I went on to calculate all the differences (not just neighboring
differences) for each row, modulo 35, and histogrammed the resuls.
This has the advantage of generating more numbers, so the statistics
are better. Also it is independent of any sorting. Also it has the
advantage that the expected answer is a horizontal straight line, so
the interpretation is simpler.

http://www.av8n.com/physics/img48/human-random.png

The first data set seems to deviate more from expectations ... but
not enormously so. If the students are avoiding something, I would
say they are avoiding /long runs/ of consecutive small differences.

Still, though, the avoidance is pretty weak. Not much of a religion.

If I felt like pursuing this further, I would do a row-by-row
analysis, on the theory that even if some students are random,
others are not.

On 02/17/2014 10:27 AM, Paul Nord wrote:

In the second set, the student-generated numbers, numbers in the 20’s are much preferred.

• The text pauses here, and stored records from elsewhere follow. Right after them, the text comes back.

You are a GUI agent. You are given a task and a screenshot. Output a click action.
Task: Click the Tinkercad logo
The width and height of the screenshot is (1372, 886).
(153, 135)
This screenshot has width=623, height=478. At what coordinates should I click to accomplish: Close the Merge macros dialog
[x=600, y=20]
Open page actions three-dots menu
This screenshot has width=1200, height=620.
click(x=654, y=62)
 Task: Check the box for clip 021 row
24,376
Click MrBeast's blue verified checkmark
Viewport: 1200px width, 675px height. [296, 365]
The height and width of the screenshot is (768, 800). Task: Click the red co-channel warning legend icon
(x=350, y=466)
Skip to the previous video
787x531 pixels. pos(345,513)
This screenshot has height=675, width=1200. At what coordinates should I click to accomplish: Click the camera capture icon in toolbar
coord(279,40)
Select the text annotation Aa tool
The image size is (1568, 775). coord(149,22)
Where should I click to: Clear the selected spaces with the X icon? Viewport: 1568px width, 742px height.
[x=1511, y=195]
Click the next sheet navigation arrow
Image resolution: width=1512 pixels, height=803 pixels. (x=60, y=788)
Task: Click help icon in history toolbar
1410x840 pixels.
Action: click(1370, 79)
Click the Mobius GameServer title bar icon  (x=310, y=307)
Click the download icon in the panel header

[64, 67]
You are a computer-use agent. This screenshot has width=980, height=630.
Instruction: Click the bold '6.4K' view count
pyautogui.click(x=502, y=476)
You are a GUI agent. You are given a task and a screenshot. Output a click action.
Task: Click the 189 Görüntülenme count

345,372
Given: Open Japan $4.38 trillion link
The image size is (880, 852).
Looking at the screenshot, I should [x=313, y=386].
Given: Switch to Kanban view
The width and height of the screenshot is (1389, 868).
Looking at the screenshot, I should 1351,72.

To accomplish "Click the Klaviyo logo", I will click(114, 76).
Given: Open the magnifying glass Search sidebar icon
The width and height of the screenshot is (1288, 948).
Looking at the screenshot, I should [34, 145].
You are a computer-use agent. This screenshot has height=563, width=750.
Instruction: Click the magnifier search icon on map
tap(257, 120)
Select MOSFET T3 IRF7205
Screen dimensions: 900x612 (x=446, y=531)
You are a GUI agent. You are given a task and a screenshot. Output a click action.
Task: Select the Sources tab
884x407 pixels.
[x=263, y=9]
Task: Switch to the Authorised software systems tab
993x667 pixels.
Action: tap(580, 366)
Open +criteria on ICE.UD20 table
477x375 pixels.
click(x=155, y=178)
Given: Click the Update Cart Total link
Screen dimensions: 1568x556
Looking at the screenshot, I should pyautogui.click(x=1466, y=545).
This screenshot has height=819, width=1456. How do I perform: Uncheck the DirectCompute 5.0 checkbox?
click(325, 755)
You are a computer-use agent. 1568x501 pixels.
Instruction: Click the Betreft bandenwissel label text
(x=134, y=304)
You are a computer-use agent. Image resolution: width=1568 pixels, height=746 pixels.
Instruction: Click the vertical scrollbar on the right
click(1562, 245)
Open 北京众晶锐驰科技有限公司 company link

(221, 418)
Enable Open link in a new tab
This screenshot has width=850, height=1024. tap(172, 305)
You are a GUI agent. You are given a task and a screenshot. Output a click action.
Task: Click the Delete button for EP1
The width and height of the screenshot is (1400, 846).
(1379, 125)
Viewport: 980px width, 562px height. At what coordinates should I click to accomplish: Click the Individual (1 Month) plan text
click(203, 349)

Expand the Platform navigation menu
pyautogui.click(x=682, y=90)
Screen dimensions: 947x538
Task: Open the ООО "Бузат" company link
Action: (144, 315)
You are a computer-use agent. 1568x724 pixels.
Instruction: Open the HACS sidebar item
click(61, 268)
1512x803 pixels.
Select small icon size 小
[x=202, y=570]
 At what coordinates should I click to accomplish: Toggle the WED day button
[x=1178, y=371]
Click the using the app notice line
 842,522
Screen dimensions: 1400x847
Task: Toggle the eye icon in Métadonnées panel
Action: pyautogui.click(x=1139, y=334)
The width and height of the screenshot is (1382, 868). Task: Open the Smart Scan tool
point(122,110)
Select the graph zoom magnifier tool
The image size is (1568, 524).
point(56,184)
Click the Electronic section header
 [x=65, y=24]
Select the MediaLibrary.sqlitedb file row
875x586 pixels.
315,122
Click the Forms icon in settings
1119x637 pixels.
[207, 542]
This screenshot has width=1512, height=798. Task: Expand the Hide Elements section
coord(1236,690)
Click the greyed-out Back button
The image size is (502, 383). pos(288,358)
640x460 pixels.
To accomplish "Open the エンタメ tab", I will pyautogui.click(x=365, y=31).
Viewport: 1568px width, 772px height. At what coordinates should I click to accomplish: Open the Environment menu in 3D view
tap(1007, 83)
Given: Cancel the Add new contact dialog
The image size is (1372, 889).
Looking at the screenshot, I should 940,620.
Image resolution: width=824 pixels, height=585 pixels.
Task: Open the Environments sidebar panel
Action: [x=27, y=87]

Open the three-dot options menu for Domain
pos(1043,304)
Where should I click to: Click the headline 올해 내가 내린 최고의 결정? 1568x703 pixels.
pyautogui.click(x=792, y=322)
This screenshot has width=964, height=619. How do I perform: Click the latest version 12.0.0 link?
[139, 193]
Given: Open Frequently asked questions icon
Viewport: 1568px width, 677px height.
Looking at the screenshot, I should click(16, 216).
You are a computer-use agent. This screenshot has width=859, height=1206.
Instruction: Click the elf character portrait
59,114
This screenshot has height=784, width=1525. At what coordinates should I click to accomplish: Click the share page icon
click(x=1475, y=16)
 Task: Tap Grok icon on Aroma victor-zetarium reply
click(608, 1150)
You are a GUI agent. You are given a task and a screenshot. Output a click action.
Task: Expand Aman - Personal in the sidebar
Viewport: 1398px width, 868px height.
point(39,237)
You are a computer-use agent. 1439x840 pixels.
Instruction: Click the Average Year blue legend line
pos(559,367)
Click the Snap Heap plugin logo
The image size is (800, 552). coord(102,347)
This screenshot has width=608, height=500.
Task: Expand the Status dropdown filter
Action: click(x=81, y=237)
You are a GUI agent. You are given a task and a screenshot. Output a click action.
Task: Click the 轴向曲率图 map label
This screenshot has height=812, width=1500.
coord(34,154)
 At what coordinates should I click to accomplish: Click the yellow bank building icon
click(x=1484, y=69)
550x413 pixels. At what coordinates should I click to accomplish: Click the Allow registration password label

But are you sure it's not just a fluctuation? By way of
contrast, in the first data set, multiples of 5 are seriously
under-represented.

========================

More to the point, statistical testing like this is a one-sided
proposition. As Dykstra was fond of saying: Testing can demonstrate
the presence of bugs. It can never prove the absence of bugs.

So, it may be that one (or both) of these data sets is grotesquely
non-random. It could be a stacked deck ... but we haven't been
clever enough to detect the pattern, yet.

This is related to the exceedingly fundamental point that there is
no such thing as a random number.
-- If it's a number, it's not random.
-- If it's random, it's not a number.
-- You can have a random distribution over numbers, but then
the randomness is in the distribution, not in any particular
number that may have been drawn from the distribution.

Again: If the distribution is sufficiently non-random, you can
detect that ... but the converse does not hold. Failure to detect
a pattern does *not* mean that there is no pattern. Maybe you
just didn't find it yet.

The patterns that have been found so far are not strong enough for
me to confidently declare either distribution to be non-random.
People are really good at imagining patterns when none really
exists. It could be that we're being punked and both distributions
are random, and all we are seeing is fluctuations. Or maybe there
is some pattern that we haven't been able to capture.